Yes, occasionally I will buy something from Amazon, though I prefer independent bookstores. But browsing on the Internet does nothing for my itch.


So during the pandemic, I have turned to my bookshelves, rereading a number of novels that I last read many years ago. Rereading is an act of nostalgia. I remember where I was when I last read the book, what I thought of the work, and there is curiosity involved: how will my older self experience the rereading?


I just finished Dan Chaon’s excellent novel You Remind Me of Me, which was published in 2004. Chaon is a gifted storyteller. I’m finding it just as compelling as the first read, perhaps more so. It’s an intricately paced and plotted novel and, like Chaon’s superb short fiction, there is a gradual rising of tension, an undercurrent of unease. Chaon’s style is clearly literary but I doubt he gives much thought to genre. His work is unsettling, though his settings and characters are Middle America; there are elements of mystery, darkness, and, to a large degree, pathos. His characters have a habit of making poor choices, though Chaon’s empathy for his characters is unmistakable. But they give off a whiff of doom, as if they were enveloped in some malevolent vapor.
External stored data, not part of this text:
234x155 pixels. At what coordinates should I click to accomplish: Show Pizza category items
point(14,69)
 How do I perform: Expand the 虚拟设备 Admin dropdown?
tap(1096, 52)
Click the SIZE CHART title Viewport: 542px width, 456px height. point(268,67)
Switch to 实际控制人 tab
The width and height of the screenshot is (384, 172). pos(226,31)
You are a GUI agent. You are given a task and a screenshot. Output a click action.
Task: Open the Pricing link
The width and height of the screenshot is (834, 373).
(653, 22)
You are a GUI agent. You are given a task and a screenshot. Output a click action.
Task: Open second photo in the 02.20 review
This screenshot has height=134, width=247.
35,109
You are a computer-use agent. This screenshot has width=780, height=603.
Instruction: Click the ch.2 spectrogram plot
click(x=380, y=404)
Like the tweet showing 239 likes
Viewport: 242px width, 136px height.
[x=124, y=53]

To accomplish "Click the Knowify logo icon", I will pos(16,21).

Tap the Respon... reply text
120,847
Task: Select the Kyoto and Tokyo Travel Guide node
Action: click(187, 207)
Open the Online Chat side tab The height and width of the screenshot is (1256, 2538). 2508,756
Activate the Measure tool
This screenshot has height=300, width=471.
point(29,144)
Family is at the center of this remarkable narrative. What does family mean? Who can be considered family? What does it mean to be adopted? And what happens when you seek out family that are part of your past but you have never met?


Life, Chaon seems to be saying, is very fragile, and, in many cases, we have only so much control over it. Our parents, for example, the people who probably have the most influence over our lives. Unfortunately, we’re not always blessed when it comes to family. And it’s a burden that some have difficulty overcoming.